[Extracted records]
****************************************

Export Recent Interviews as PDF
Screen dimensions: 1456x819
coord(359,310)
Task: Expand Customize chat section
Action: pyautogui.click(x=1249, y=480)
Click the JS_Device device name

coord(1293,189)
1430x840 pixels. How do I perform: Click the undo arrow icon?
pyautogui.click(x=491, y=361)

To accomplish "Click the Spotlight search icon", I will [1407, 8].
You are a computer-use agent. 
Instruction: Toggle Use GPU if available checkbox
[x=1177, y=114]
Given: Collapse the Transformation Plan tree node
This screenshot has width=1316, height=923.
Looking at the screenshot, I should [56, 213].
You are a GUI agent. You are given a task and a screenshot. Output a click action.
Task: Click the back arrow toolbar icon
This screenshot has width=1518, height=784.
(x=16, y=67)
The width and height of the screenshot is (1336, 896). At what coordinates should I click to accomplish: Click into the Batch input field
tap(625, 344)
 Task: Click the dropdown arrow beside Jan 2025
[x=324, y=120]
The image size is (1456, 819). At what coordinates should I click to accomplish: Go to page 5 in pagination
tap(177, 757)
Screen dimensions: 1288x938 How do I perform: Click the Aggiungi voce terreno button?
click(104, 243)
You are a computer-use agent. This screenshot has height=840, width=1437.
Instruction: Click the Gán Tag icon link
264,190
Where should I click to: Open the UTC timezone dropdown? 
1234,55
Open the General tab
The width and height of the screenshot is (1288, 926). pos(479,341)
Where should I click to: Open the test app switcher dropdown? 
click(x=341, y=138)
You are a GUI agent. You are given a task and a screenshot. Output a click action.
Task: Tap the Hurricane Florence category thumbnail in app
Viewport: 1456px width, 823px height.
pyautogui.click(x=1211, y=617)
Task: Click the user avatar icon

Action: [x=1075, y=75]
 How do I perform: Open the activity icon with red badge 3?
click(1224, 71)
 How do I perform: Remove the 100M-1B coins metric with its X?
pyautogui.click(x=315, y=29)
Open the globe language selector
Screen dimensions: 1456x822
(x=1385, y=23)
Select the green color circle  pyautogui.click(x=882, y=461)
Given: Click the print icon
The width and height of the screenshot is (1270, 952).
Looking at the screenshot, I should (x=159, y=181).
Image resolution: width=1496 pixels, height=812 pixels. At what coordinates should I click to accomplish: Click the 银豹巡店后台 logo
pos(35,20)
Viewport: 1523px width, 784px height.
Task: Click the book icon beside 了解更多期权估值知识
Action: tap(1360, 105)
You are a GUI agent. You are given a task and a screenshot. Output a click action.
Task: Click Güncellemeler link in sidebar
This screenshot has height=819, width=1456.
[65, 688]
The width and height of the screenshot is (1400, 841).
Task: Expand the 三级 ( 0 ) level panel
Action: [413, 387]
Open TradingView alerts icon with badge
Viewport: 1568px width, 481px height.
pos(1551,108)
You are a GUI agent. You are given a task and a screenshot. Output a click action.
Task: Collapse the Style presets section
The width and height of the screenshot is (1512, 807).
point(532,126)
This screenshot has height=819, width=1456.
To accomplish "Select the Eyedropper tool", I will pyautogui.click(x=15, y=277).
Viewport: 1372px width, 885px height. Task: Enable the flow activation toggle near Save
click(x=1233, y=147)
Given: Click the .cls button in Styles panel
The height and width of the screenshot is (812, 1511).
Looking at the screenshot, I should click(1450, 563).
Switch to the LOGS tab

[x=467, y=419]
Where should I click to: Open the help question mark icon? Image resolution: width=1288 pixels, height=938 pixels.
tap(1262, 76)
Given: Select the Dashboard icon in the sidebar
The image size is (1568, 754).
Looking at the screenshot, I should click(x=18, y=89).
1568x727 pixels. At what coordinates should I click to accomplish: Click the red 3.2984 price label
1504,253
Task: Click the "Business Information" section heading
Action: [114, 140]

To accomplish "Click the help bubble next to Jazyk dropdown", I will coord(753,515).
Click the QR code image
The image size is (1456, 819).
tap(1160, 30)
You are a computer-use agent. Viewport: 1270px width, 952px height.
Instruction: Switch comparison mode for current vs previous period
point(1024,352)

****************************************

### [TASK DETAILS]
Out of the records above, pull the lines that include the word "Collapse".

### [EXERCISE RESULT]
Given: Collapse the Transformation Plan tree node
Task: Collapse the Style presets section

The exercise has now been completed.